What happens now is that even when you do not have any health concern, there are all of these tests offered to find out just what MIGHT be wrong with you. So, do you have a colonoscopy, with its possible risks, just to find out that you don't have colon cancer, or mammograms with radiation exposure to find out that you don't have cancer? Do you have an escalating number of immunizations foisted on your kids? It doesn't make sense that everyone needs to have their breasts, prostates, and colons checked,while the rest of their bodies may be the ones growing some kind of cancer.

Although I'm apparently in the minority on this thread, I have to comment here, probably a bad idea. It's not  excessive for a physician to urge any patient to have an appropriate screening test. The millions of standard cholesterol tests, mammograms, and colonoscopies ordered and performed in this country save lives as well as health care dollars. If you're a female over 40, or under 40 with a family history of breast cancer, it's your gynecologist is certainly not out of line in urging you to get a mammogram, even just a baseline mammogram. It's up to you whether or not to get one, of course.

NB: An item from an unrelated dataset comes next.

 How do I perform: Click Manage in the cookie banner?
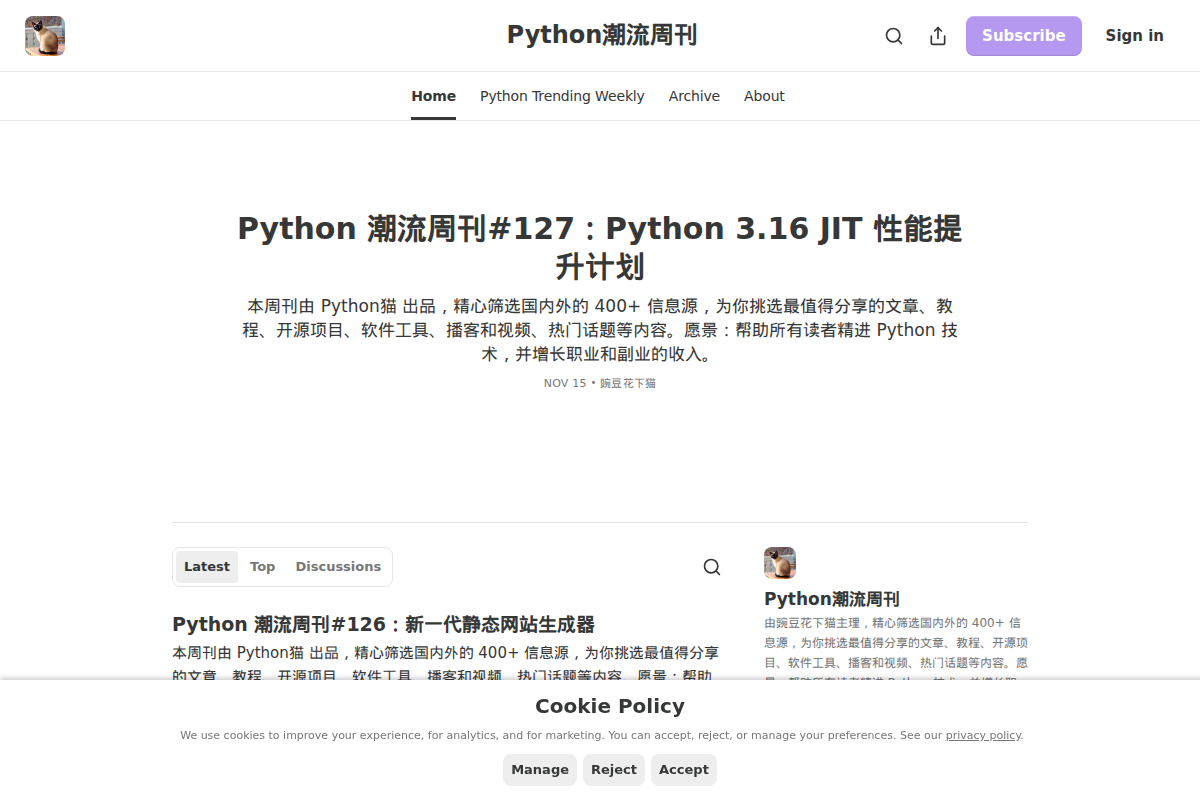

I won't comment on your doctor's bedside manner, but it doesn't seem out of the question that a cholesterol test when you come in with concerns about menopause might be appropriate.  Your risk for heart disease increases after menopause, after all, and cardiovascular disease is the #1 killer.  If you are coming in asking about your health at that point, finding out some more about your heart disease risk doesn't seem unreasonable.